Collected data
◇ ◇ ◇
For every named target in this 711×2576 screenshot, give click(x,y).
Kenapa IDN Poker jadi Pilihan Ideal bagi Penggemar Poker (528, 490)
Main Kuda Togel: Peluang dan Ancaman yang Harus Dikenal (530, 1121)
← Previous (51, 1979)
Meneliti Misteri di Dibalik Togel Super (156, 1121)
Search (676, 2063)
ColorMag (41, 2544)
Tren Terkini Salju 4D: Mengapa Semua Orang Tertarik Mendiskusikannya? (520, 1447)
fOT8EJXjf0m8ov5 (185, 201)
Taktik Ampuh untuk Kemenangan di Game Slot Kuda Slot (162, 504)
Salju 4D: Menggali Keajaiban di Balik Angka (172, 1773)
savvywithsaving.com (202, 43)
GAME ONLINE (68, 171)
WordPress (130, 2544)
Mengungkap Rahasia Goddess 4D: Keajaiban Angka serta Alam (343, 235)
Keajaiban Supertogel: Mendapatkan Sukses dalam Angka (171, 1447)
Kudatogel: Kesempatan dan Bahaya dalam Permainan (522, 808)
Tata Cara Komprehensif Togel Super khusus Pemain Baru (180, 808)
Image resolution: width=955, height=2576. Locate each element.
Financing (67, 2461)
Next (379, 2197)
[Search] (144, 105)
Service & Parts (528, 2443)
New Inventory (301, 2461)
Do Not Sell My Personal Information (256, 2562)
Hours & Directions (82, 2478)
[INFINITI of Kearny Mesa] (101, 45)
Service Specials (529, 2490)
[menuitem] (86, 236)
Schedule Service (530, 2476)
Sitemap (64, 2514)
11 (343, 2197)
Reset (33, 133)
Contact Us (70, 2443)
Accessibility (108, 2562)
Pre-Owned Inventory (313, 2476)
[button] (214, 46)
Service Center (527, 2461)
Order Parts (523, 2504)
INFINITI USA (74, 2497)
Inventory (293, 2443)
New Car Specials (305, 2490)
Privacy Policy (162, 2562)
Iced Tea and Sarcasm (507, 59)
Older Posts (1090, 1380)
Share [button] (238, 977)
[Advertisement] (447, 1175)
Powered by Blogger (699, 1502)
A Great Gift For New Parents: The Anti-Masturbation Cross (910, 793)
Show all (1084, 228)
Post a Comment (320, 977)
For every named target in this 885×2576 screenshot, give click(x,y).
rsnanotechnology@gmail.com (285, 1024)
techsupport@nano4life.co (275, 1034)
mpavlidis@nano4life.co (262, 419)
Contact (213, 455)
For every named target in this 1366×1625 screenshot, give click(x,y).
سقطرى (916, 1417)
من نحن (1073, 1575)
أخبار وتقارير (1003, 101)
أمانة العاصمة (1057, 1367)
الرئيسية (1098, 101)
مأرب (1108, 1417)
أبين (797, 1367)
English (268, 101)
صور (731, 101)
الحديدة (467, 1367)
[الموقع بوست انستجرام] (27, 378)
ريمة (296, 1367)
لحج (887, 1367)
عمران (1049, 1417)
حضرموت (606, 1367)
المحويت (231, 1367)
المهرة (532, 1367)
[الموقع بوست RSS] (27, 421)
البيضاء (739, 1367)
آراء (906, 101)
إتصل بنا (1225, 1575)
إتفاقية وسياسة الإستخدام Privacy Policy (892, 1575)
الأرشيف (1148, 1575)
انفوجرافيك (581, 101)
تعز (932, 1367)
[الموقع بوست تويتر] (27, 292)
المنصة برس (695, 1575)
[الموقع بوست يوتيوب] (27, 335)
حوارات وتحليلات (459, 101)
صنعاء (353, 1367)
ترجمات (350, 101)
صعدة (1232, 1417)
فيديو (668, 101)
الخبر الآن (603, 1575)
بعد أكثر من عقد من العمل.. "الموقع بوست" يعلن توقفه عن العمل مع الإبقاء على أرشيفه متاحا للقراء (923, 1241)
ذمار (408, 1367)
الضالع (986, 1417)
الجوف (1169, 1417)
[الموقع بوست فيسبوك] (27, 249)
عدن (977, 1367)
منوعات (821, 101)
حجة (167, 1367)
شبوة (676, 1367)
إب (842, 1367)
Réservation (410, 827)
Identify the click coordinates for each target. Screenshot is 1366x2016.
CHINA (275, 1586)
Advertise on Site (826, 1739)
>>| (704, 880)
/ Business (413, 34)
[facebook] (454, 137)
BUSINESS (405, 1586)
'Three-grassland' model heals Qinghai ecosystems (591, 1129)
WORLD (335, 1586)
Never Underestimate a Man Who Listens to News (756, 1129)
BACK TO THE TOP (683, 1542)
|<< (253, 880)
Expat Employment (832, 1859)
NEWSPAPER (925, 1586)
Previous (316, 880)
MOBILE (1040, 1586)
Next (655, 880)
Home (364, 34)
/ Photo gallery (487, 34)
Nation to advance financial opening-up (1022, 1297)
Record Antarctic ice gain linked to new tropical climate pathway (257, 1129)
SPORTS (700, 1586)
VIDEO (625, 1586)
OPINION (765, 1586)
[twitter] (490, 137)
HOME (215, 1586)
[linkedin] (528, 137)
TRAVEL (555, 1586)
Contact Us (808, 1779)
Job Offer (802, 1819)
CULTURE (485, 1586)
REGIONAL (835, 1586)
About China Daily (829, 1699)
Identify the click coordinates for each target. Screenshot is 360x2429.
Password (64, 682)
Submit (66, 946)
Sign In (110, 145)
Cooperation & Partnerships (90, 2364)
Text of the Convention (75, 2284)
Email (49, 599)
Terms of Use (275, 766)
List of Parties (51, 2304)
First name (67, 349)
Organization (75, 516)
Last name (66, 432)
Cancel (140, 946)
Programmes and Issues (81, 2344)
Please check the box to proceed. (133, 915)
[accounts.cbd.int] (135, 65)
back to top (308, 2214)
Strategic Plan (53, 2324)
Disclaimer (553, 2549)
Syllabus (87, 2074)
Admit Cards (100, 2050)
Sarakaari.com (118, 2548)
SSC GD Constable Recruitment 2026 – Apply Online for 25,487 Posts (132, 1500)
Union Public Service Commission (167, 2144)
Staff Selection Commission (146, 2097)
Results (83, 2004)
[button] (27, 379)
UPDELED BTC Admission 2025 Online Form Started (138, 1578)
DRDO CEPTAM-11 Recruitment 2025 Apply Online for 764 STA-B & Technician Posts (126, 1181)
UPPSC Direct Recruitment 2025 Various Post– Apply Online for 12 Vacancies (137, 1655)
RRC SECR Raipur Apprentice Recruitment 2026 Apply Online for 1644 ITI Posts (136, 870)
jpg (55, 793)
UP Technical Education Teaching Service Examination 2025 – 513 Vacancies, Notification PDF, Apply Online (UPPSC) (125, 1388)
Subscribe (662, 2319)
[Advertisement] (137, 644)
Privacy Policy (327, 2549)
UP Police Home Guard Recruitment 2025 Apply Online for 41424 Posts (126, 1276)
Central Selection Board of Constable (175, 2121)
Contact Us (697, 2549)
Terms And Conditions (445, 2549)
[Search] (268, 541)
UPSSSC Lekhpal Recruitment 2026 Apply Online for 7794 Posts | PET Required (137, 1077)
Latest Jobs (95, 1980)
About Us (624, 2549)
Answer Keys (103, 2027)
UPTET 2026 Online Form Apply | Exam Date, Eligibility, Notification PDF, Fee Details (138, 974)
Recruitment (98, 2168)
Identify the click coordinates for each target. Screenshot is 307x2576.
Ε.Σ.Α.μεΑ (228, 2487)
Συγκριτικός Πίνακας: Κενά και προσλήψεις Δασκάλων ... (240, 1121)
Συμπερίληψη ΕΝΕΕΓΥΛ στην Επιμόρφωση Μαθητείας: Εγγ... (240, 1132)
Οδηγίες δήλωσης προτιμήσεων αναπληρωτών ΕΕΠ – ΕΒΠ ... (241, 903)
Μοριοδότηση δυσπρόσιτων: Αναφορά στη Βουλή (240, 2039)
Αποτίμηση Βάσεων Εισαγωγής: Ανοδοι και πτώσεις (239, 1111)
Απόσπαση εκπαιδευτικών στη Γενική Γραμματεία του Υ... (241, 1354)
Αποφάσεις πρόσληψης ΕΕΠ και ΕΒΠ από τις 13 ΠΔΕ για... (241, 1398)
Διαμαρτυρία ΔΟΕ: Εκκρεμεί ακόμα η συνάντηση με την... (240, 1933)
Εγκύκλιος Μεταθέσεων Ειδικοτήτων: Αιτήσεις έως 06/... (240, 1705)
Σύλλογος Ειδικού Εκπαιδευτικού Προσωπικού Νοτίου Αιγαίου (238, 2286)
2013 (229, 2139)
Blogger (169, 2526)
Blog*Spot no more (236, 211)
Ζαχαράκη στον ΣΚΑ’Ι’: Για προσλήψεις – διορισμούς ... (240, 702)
◇ ◇ ◇
**Exercise instructions**:
Could you copy exactly the lines from the one containing "Screenshot is 307x2576." through the end of the records above, and nothing more?

**Your solution**:
Identify the click coordinates for each target. Screenshot is 307x2576.
Ε.Σ.Α.μεΑ (228, 2487)
Συγκριτικός Πίνακας: Κενά και προσλήψεις Δασκάλων ... (240, 1121)
Συμπερίληψη ΕΝΕΕΓΥΛ στην Επιμόρφωση Μαθητείας: Εγγ... (240, 1132)
Οδηγίες δήλωσης προτιμήσεων αναπληρωτών ΕΕΠ – ΕΒΠ ... (241, 903)
Μοριοδότηση δυσπρόσιτων: Αναφορά στη Βουλή (240, 2039)
Αποτίμηση Βάσεων Εισαγωγής: Ανοδοι και πτώσεις (239, 1111)
Απόσπαση εκπαιδευτικών στη Γενική Γραμματεία του Υ... (241, 1354)
Αποφάσεις πρόσληψης ΕΕΠ και ΕΒΠ από τις 13 ΠΔΕ για... (241, 1398)
Διαμαρτυρία ΔΟΕ: Εκκρεμεί ακόμα η συνάντηση με την... (240, 1933)
Εγκύκλιος Μεταθέσεων Ειδικοτήτων: Αιτήσεις έως 06/... (240, 1705)
Σύλλογος Ειδικού Εκπαιδευτικού Προσωπικού Νοτίου Αιγαίου (238, 2286)
2013 (229, 2139)
Blogger (169, 2526)
Blog*Spot no more (236, 211)
Ζαχαράκη στον ΣΚΑ’Ι’: Για προσλήψεις – διορισμούς ... (240, 702)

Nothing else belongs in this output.